### Work request
Extend the article on the Geneva County Reaper newspaper below, picking up right after its final sentence.

### Page text
++++++++++++++++++++
Geneva County Reaper
- Type: Weekly newspaper
- Format: Broadsheet
- Publisher: Mo Pujol
- Editor: Katherine Hepperle
- Founded: July 3, 1901
- Ceased publication: March 13, 2024
- Headquarters: 506 S. Commerce St., Geneva, Alabama, United States
- Circulation: 2,000
- OCLC number: 11827296
- Website: oppnewsonline.com

= Geneva County Reaper =

Newspaper in Genva County, Alabama

The Geneva County Reaper was a weekly newspaper published in Geneva County, Alabama from 1901 to 2024. Its most recent circulation was estimated at about 2,000. It was published by Mo Pujol and edited by Katherine Hepperle. The paper claimed to be "Geneva County's oldest and largest paper since 1899."

== History ==
The Reaper was founded as the Geneva Reaper on July 3, 1901, with Ed M. Johnson as editor and proprietor. The Reaper absorbed the competing Geneva Journal in 1902. By 1906, Johnson had moved purely to the business side of the paper, bringing on M. M. Brannen as head of editorial.
++++++++++++++++++++
### Source data

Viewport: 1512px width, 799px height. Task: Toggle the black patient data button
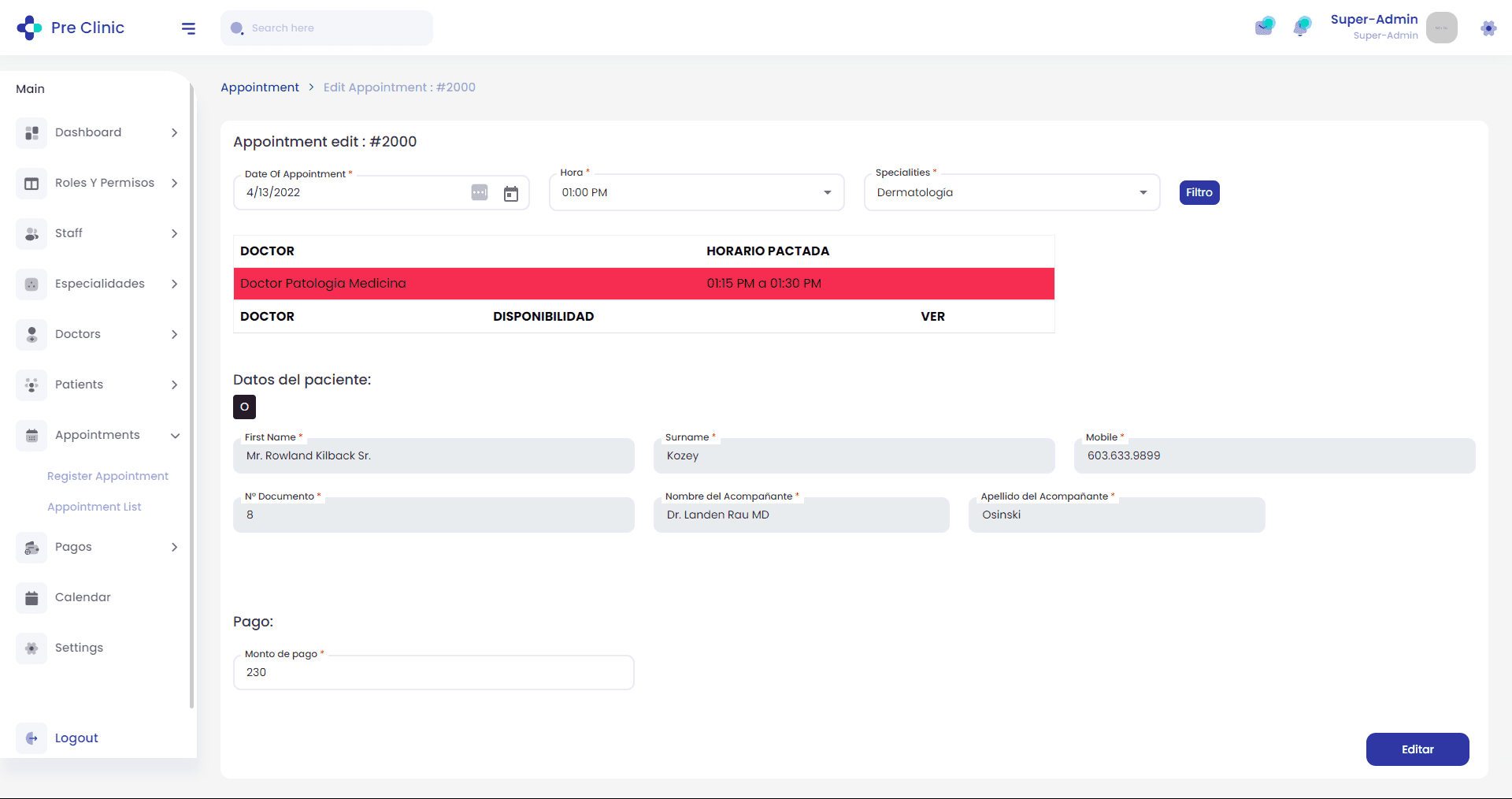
++++++++++++++++++++
### Expected answer
Horace J. Wilkinson took over the paper from his father, Horace G. Wilkinson. Horace J. printed the paper from 1928 until his sudden death in 1945, at the age of 48. Wilkinson made a note in his final printing of the paper, "Unless I feel stronger very quick, I won't attempt to issue a paper next week. I need a week's rest." He died 10 days later. The paper was purchased by Howard, Clarence, and Alton Scott but did not publish another edition until February 1946, months after Wilkinson died. In 1953, the three brothers also launched WGEA, the "Voice of the Geneva County Reaper." The station shut down in 2017.

Orsen Spivey, a former president of the Alabama Press Association, was editor of the paper from 1947 until 1954.

He handed the paper over to Joel P. Smith, who ran the paper until 1958. Sue Thomas became the general manager and editor in 1958. For some time it was edited and published by Karol Fleming, the second woman to be elected to the Alabama Journalism Hall of Fame.

Spivey sold the paper, along with three papers, to Specht Newspapers Inc. in 1984 for an undisclosed amount.

Brenda and Moe Pujol purchased the Opp News and Geneva County newspapers, including the Geneva County Reaper, in 2008. The formed Pujol Printing and Publishing LLC and operated the papers under that umbrella. Brenda Pujol died of breast cancer in 2016.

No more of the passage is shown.